WHAT IS NEEDED — Exclude the pictures and set down, unaltered, the lines from the one that holds "Where should I" through the end of the data.

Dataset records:
[Start of Attachment]
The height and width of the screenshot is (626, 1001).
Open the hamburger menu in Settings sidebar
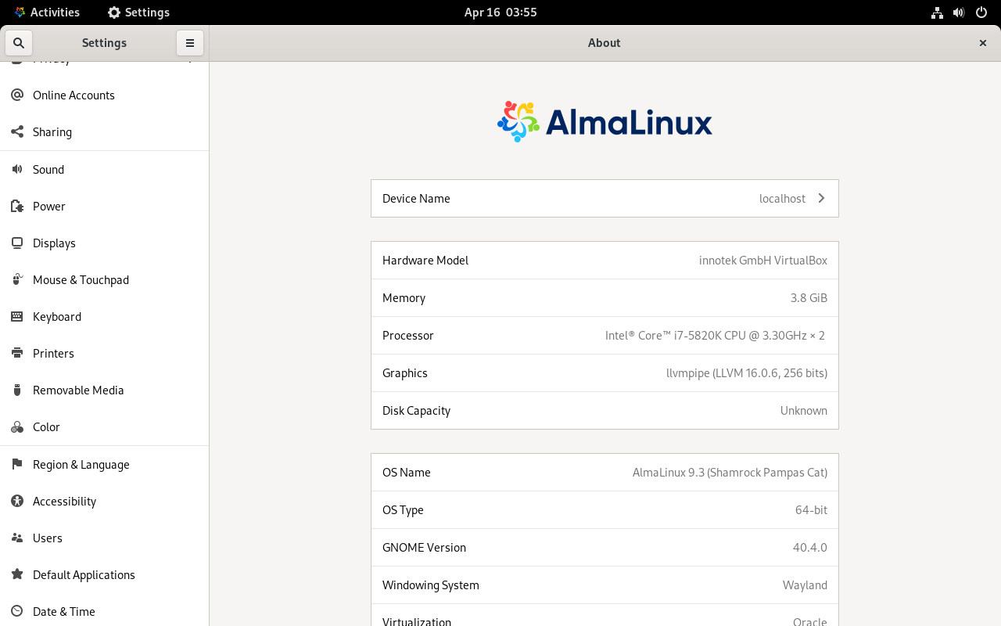[189, 43]
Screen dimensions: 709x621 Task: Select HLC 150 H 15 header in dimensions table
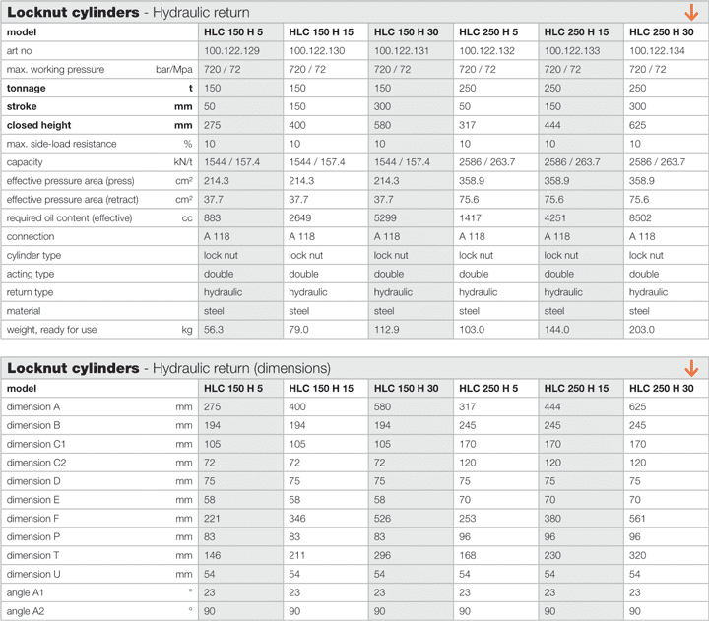tap(320, 388)
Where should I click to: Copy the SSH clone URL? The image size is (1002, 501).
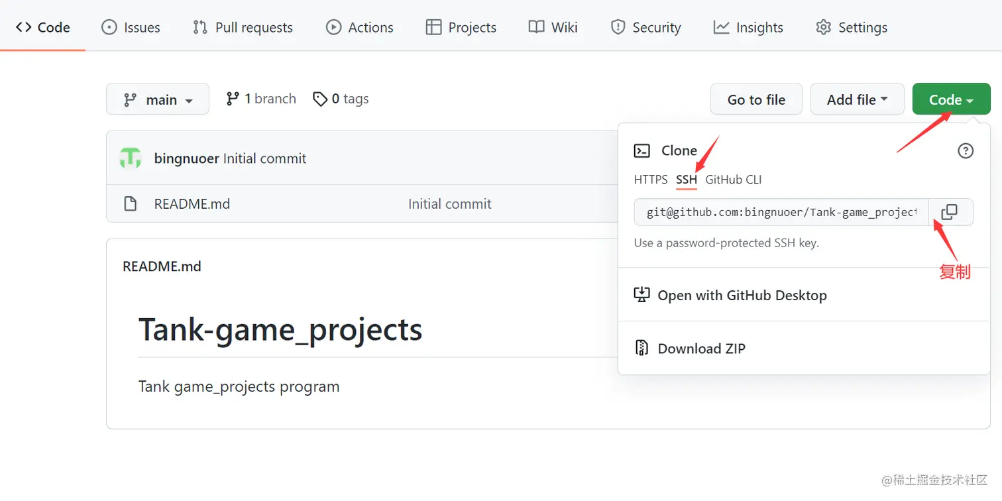pos(950,212)
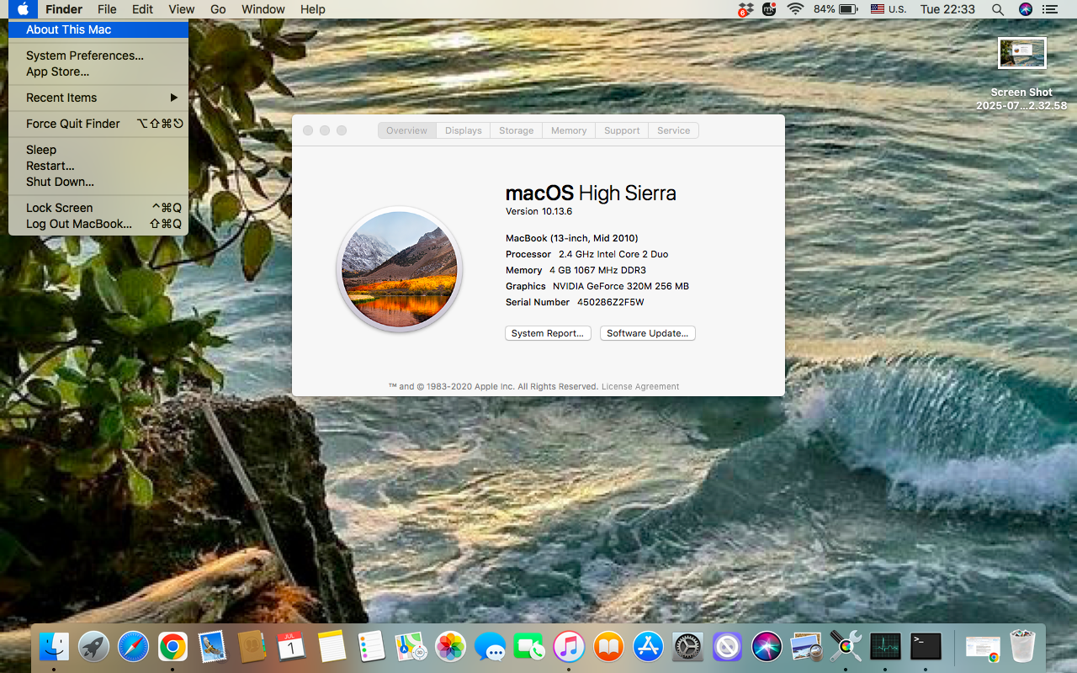1077x673 pixels.
Task: Click the System Report button
Action: pyautogui.click(x=548, y=333)
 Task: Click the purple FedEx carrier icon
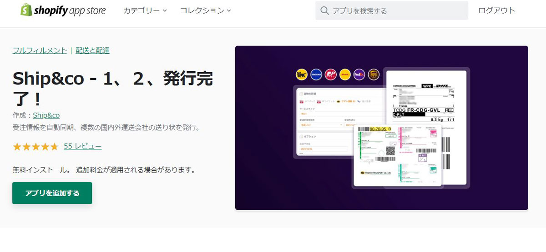pos(359,74)
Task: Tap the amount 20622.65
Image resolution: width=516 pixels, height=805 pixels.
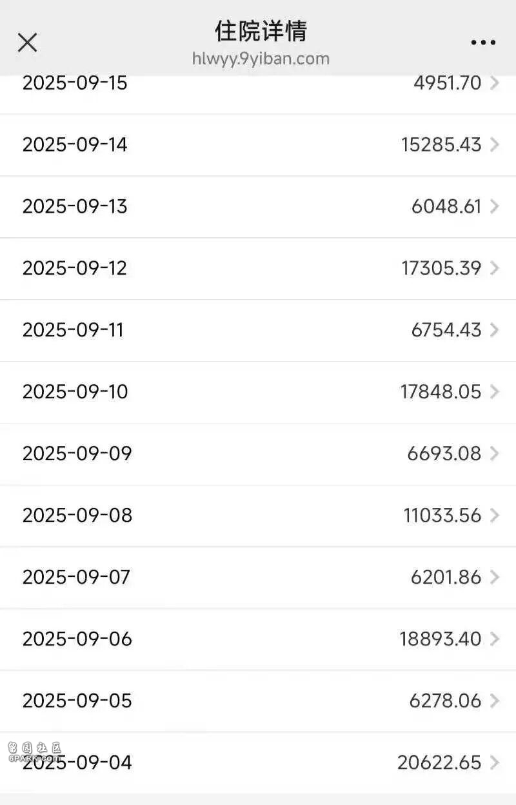Action: click(439, 762)
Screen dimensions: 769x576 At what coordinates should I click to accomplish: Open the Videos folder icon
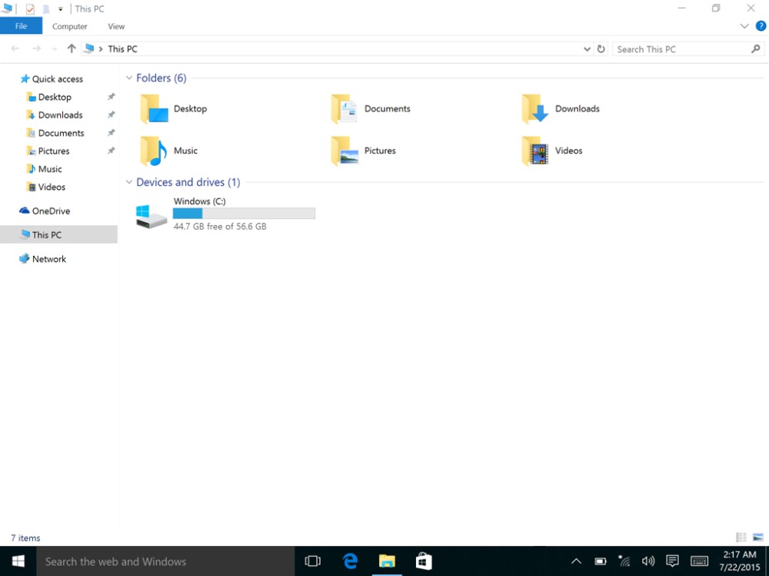tap(535, 151)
[End of Attachment]
RESULT OF THIS TASK —
Where should I click to: Copy the SSH clone URL? The image size is (1002, 501).
pos(950,212)
1077x673 pixels.
Task: Click the System Report button
Action: pyautogui.click(x=548, y=333)
 Task: Click the purple FedEx carrier icon
pos(359,74)
Task: Tap the amount 20622.65
Image resolution: width=516 pixels, height=805 pixels.
Action: click(439, 762)
Screen dimensions: 769x576 At what coordinates should I click to accomplish: Open the Videos folder icon
tap(535, 151)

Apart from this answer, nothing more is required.